- Born: Kerry, Ireland
- Occupation: Artist

= Sean Lynch (artist) =

Irish visual artist

Sean Lynch is a contemporary Irish visual artist. He lives and works in Askeaton, County Limerick, Ireland.

== Early life and education ==
Lynch was born in County Kerry, Ireland in and studied art at the Städelschule. He has a master's degree in History of Art from the University of Limerick.

== Work ==
Lynch works with forgotten histories especially those of public monuments. He describes his outlook in an interview: “We live in a time with so much information available to us—the least we can do is try to use it to recontextualize the vicious binary aggression that is linear history.”

== Career ==
Lynch has exhibited with EVA International (2006), and had solo exhibitions with the Crawford Gallery (2011), Hugh Lane Gallery (2012–15), Modern Art Oxford (2014), representing Ireland at the Venice Biennale in 2015, Royal Hibernian Academy (2016), the Charles H. Scott Gallery (2016), the Rose Art Museum (2016), and the Douglas Hyde Gallery (2017). In A Rocky Road at the Crawford Gallery, he investigated the legacy of Eilish O'Connell's Great Wall of Kinsale.
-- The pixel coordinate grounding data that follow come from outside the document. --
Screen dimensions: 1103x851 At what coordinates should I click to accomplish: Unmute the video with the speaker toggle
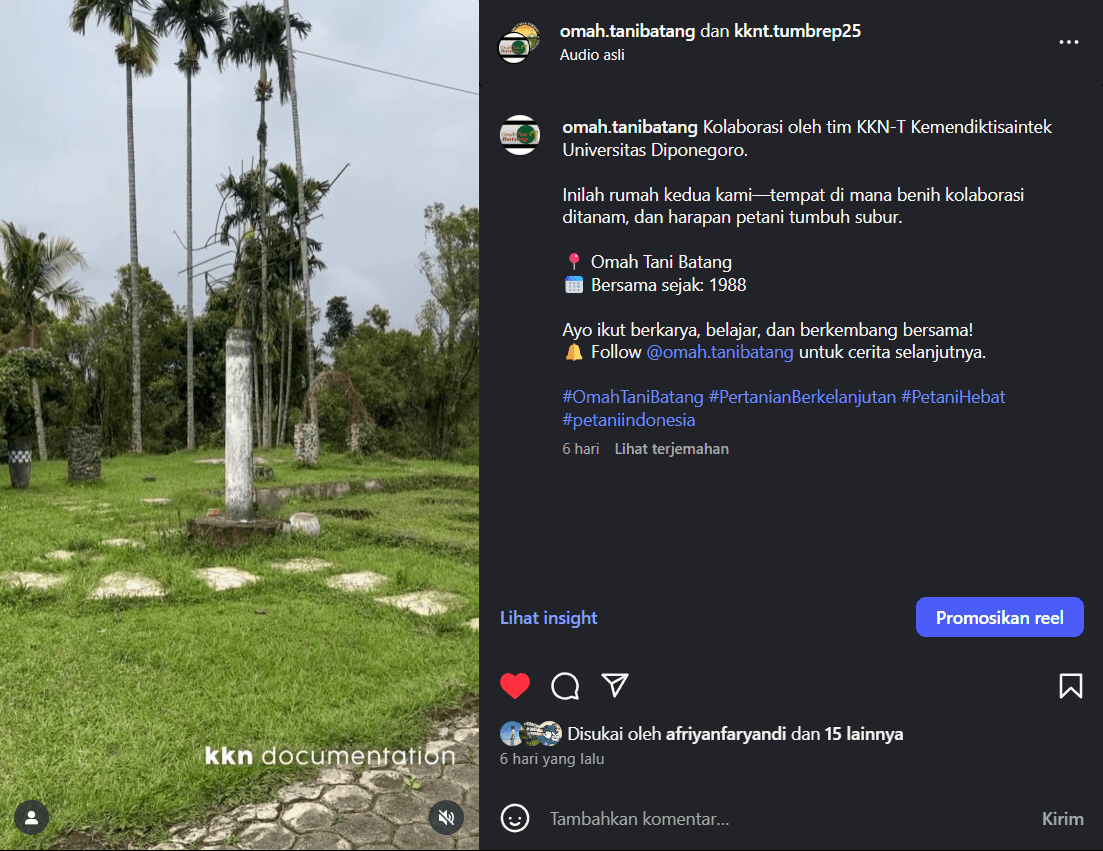pyautogui.click(x=446, y=817)
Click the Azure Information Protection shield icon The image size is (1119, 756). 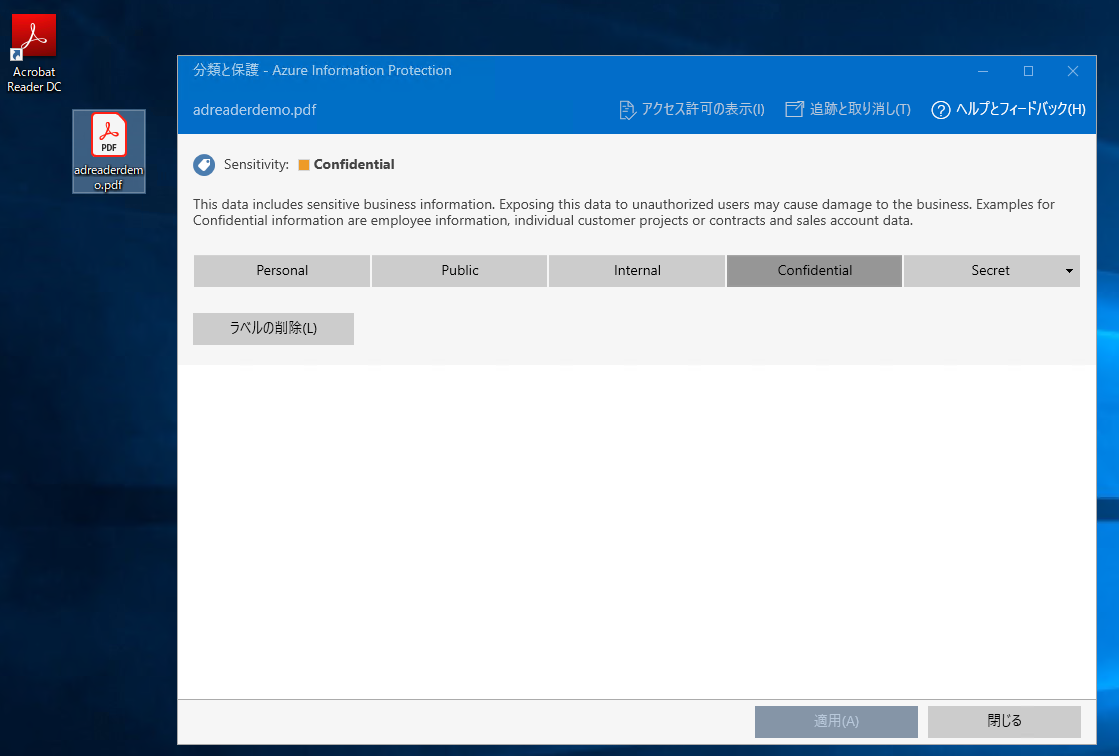click(x=203, y=165)
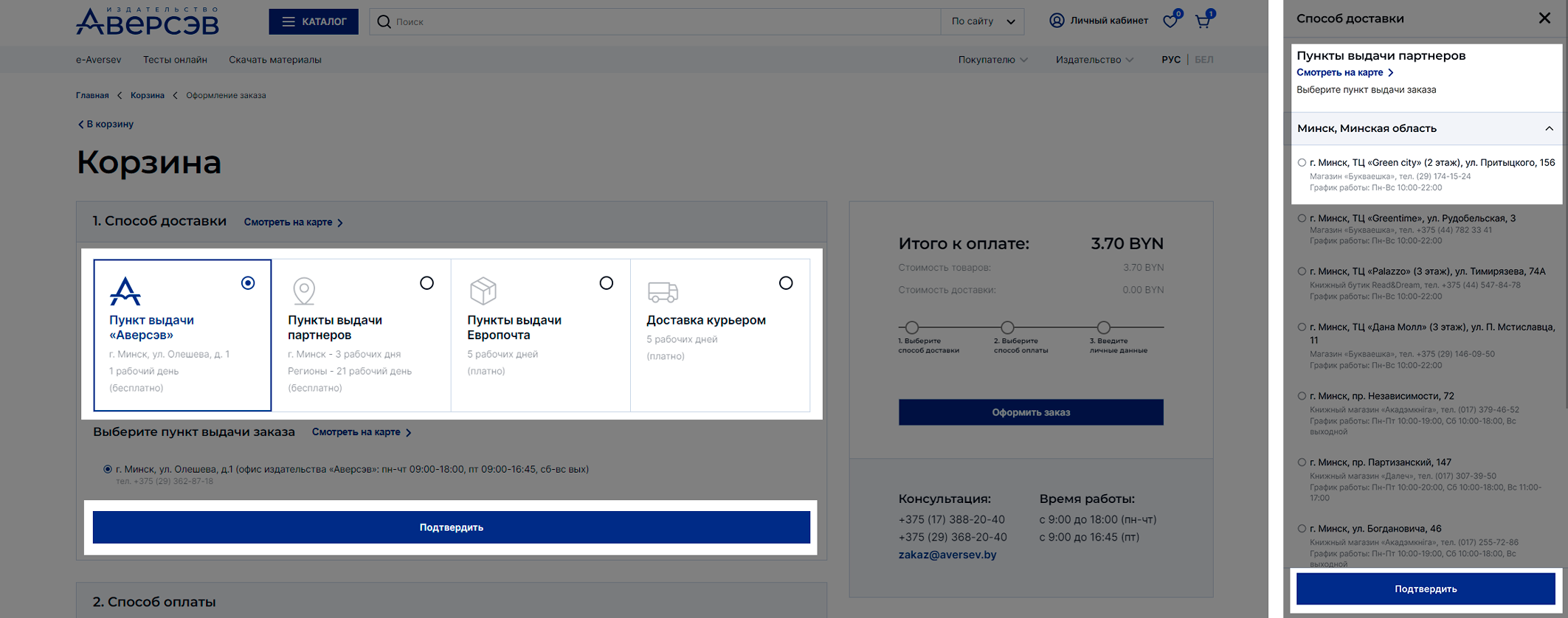This screenshot has height=618, width=1568.
Task: Open favorites heart icon
Action: pos(1170,21)
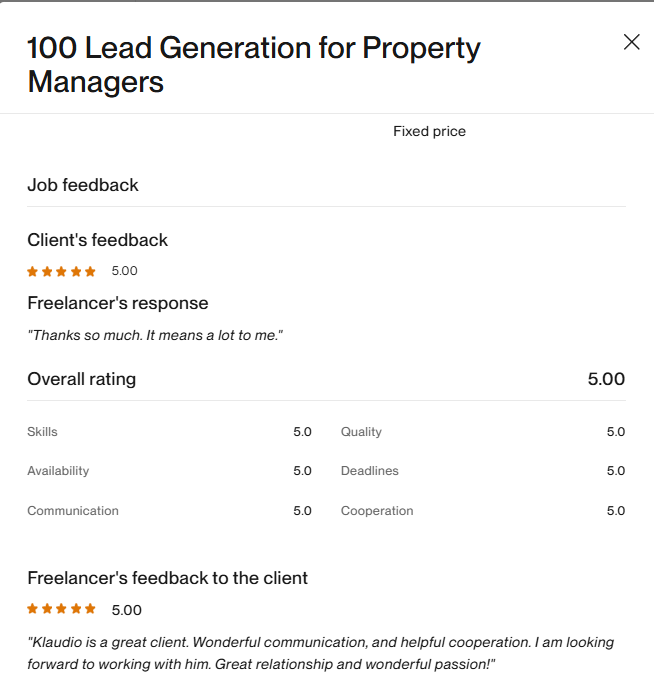Image resolution: width=654 pixels, height=695 pixels.
Task: Click the Availability rating label
Action: [x=58, y=471]
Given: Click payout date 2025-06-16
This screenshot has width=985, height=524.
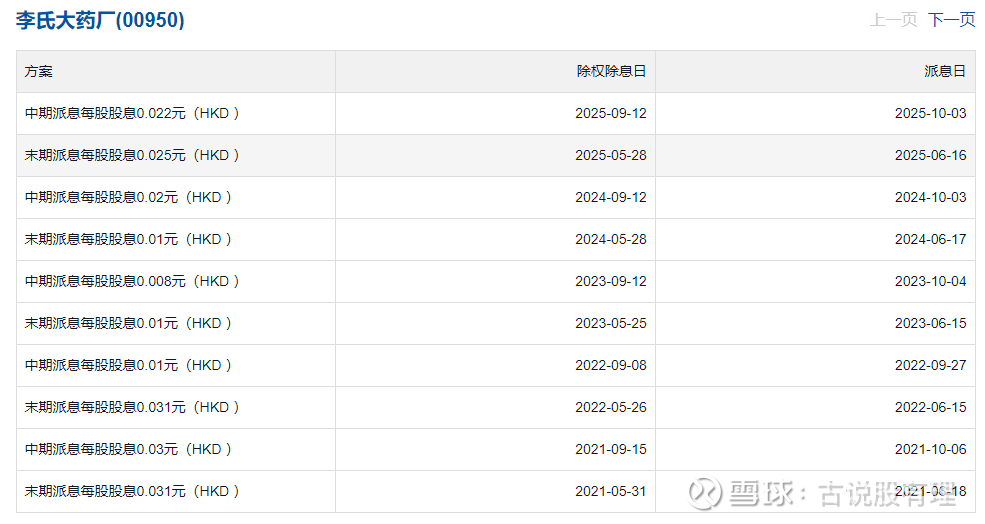Looking at the screenshot, I should coord(931,156).
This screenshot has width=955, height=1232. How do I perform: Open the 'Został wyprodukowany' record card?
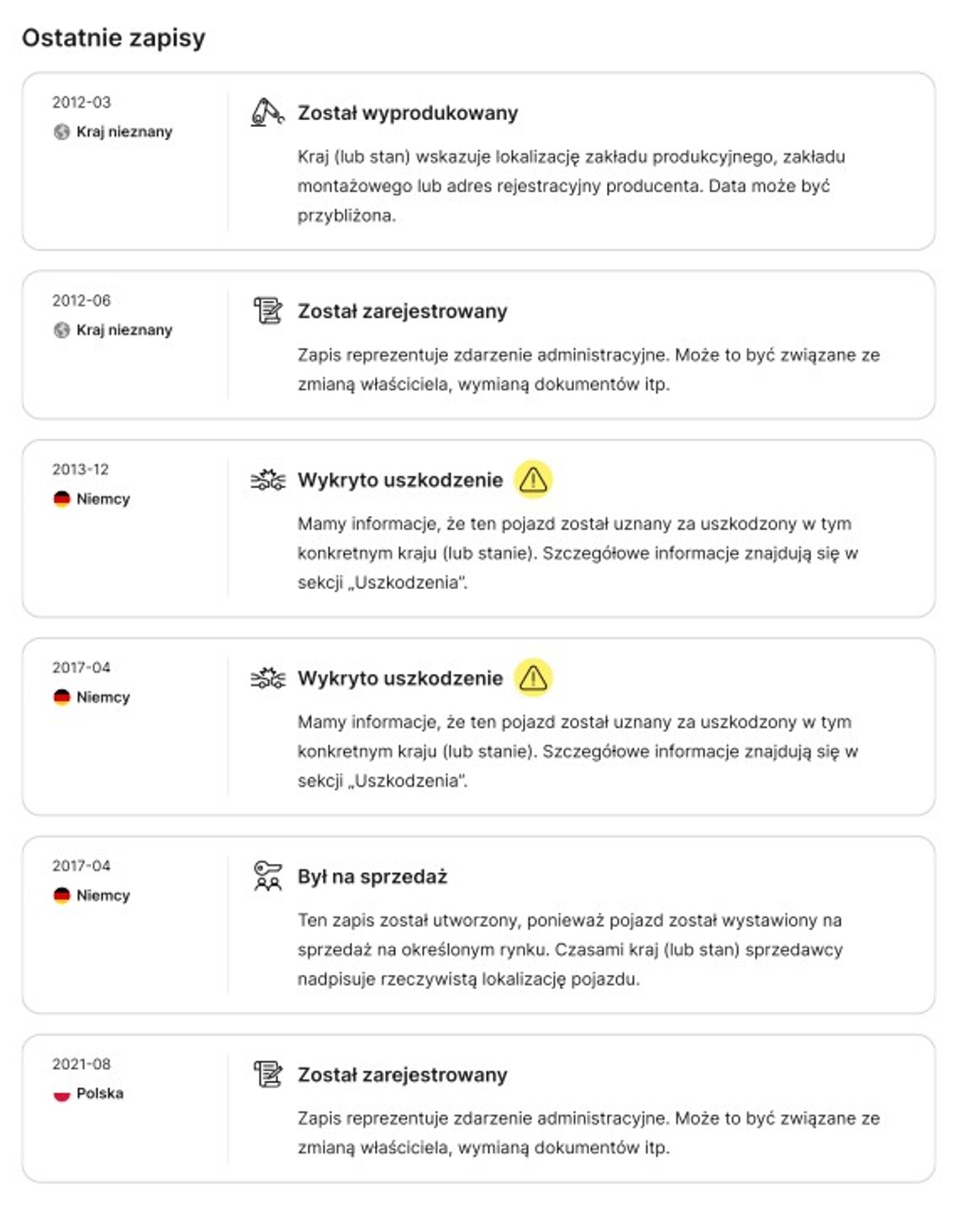(478, 158)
In his Douglas Hyde Gallery exhibition, Lynch made work about the relocation and presentation of the Tau Cross of Kilnaboy in Rosc '67. In 2019 he created an exhibition about the Yorkshire forger Flint Jack for the Yorkshire Sculpture International 2019 art exhibition, displayed in the Henry Moore Institute.

In 2019 he was Visiting Professor of Sculpture at Carnegie Mellon School of Art, Pittsburgh.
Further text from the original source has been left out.